Pasadena, Texas, EUA - O presidente da Petrobrás, José Sérgio Gabrielli, disse ontem que a empresa vai ''tomar as medidas necessárias, em todas as instâncias'', para preservar os investimentos na Bolívia, ameaçados após a assinatura do decreto da nacionalização, ontem, pelo presidente Evo Morales. O duro texto elaborado pelo governo boliviano surpreendeu a direção da estatal, que havia retomado as negociações com os bolivianos há duas semanas. ''Foram medidas unilaterais e não amistosas'', afirmou o executivo, que antecipou sua volta ao Brasil para avaliar a questão com o governo brasileiro e técnicos mais próximos das atividades no país vizinho.
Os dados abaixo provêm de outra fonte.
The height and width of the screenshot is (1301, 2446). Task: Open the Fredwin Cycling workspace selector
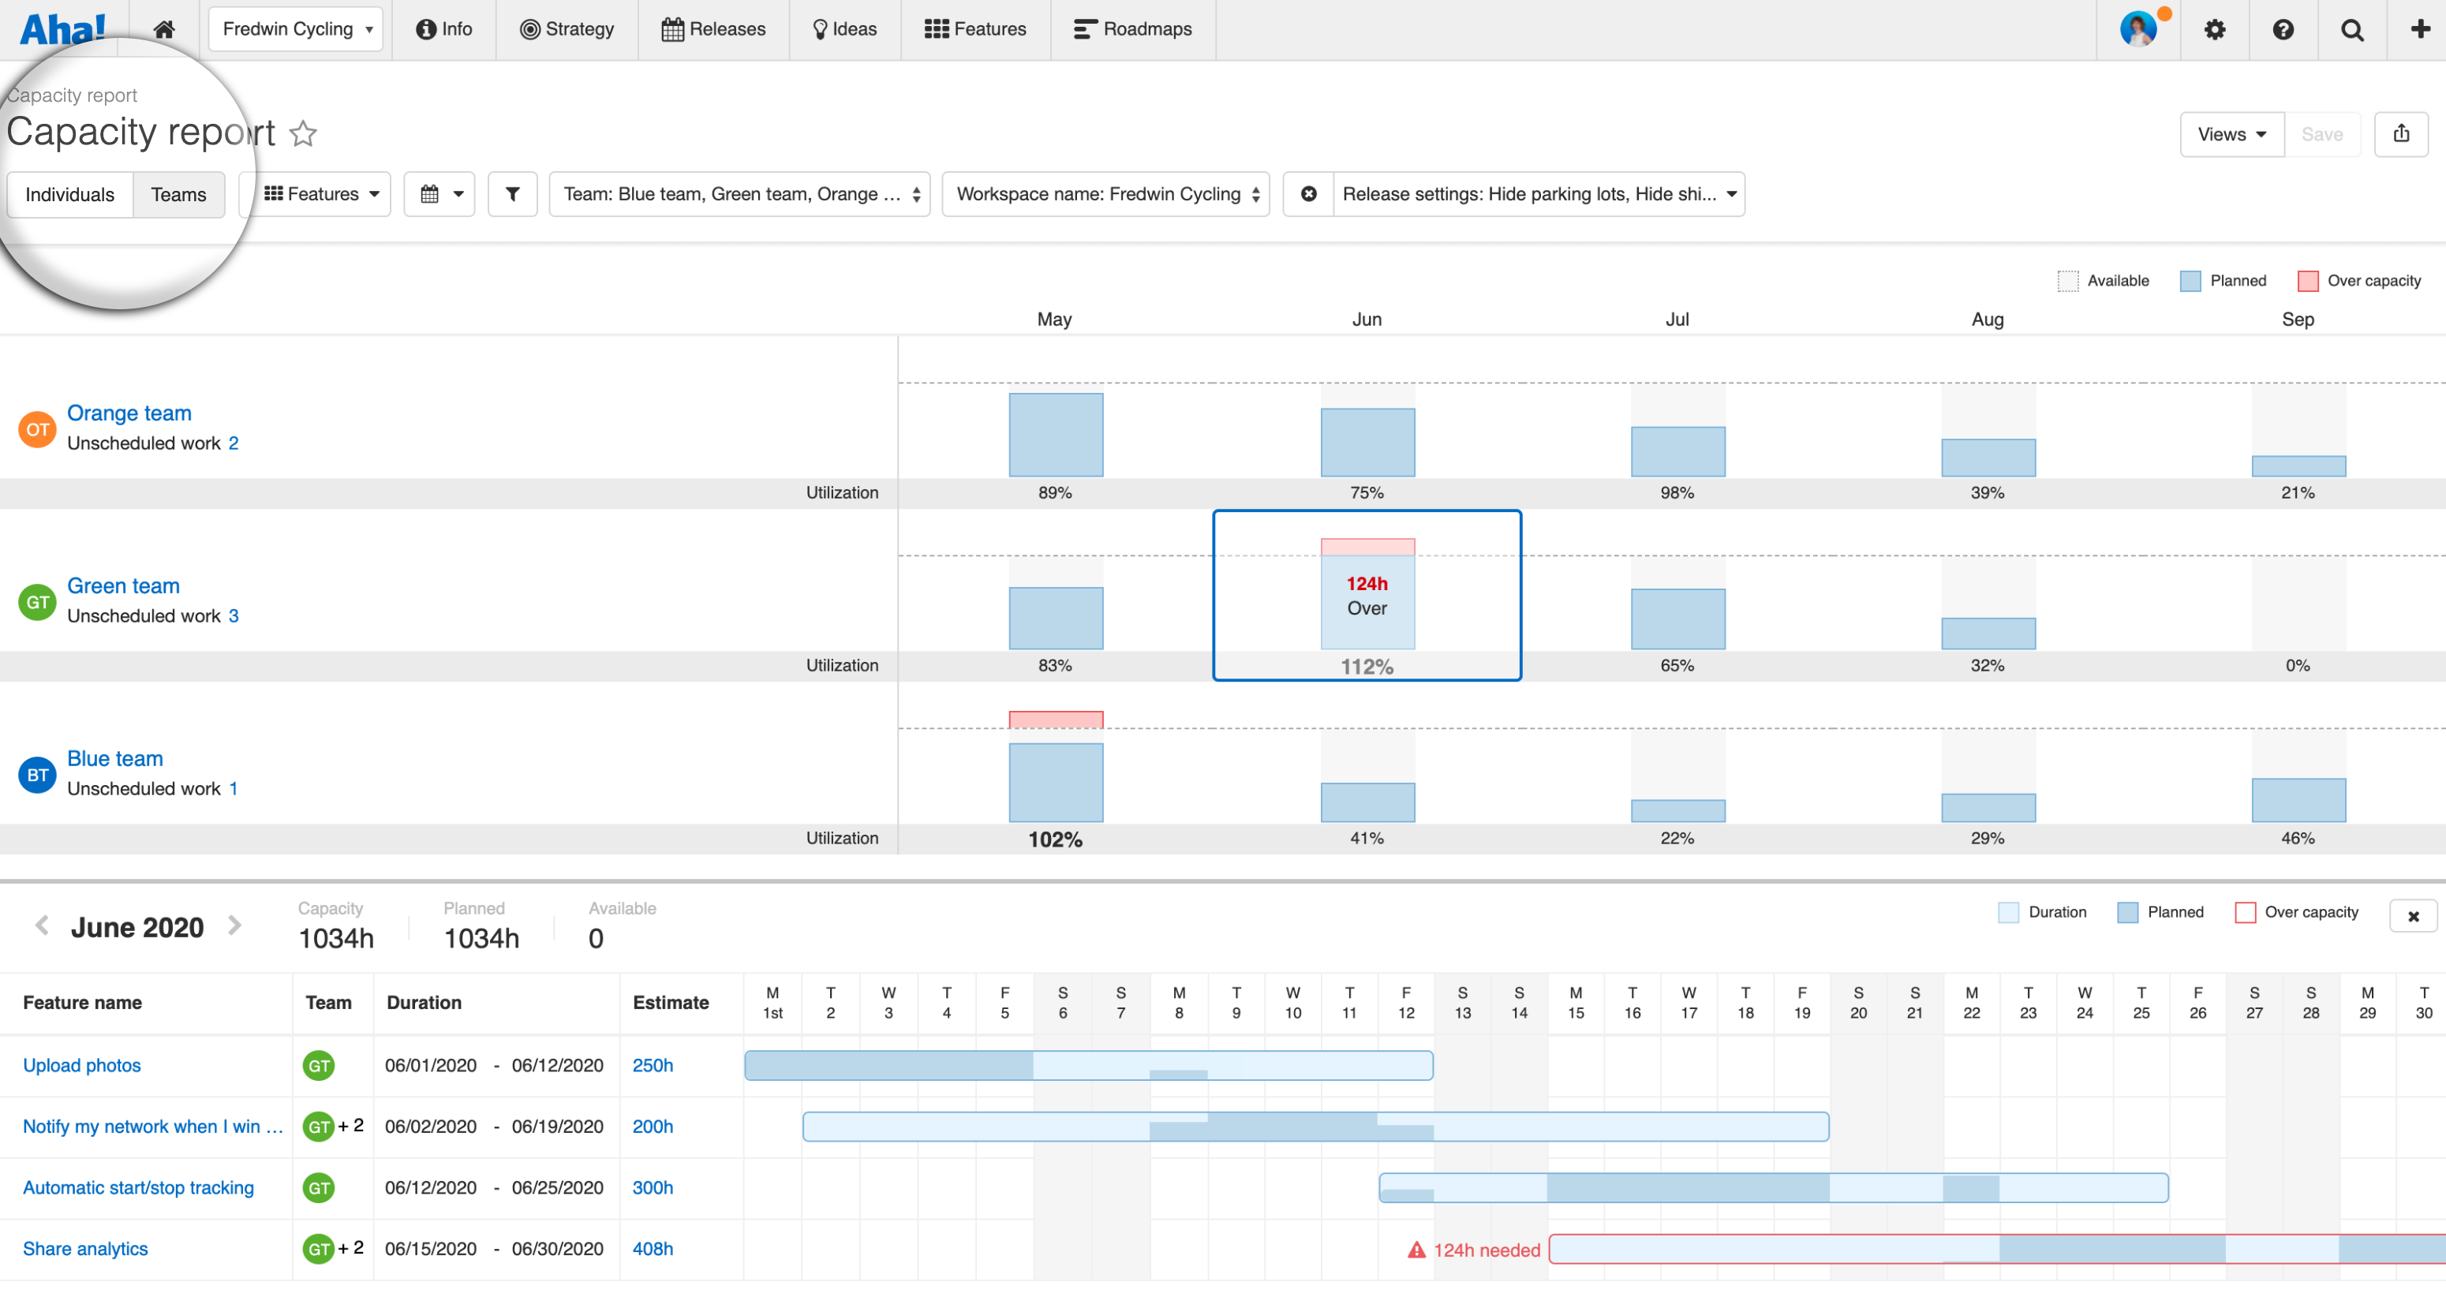coord(295,28)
Gabrielli chegou a Houston ontem pela manhã, para participar da Offshore Technology Conference (OTC), feira mundial de tecnologia de petróleo. Foi surpreendido no fim da manhã com o anúncio do decreto e voltou ao Brasil ontem à noite mesmo. Durante almoço com jornalistas na capital texana, não parava de conversar ao telefone com assessores no Brasil e na Bolívia.
''A principal preocupação é garantir o fornecimento de gás ao mercado brasileiro'', disse em entrevista no fim da tarde, após reunião com seus sócios na Refinaria de Pasadena. Segundo ele, a ocupação dos campos de gás pelo exército boliviano não interromperam o fluxo de gás para o Brasil. ''Mas precisamos ter atenção especial a respeito de qualquer impacto sobre o processo produtivo'', ressaltou.
A Petrobrás espera que o contrato de importações atual, que prevê o envio de até 30 milhões de metros cúbicos por dia, seja mantido, mas Gabrielli disse que o decreto deixou muitas dúvidas sobre o que significará a nacionalização. ''Haverá compensações? Qual a nova relação contratual? Vão romper o contrato de exportação?'', questionou o executivo, que vai tentar uma reunião com o governo boliviano para esclarecer a questão.
Até segunda ordem, todos os investimentos na Bolívia estão suspensos. No início do ano, a Petrobrás chegou a propor uma série de projetos no país vizinho, que somariam US$ 5 bilhões. ''Não tem investimento nenhum. Não tem nada mais de crescimento previsto até que se resolva a situação'', afirmou.
O diretor internacional da companhia, Nestor Cerveró, procurou tranquilizar o consumidor brasileiro de gás, afirmando que os volumes atuais serão mantidos. ''Essa é a nossa principal preocupação. Estamos falando de 50% do mercado brasileiro'', reforçou Gabrielli. Caso as negociações com o governo Morales não sejam bem sucedidas, a empresa tem a alternativa de partir para arbitragem internacional para evitar o rompimento dos contratos sem indenização.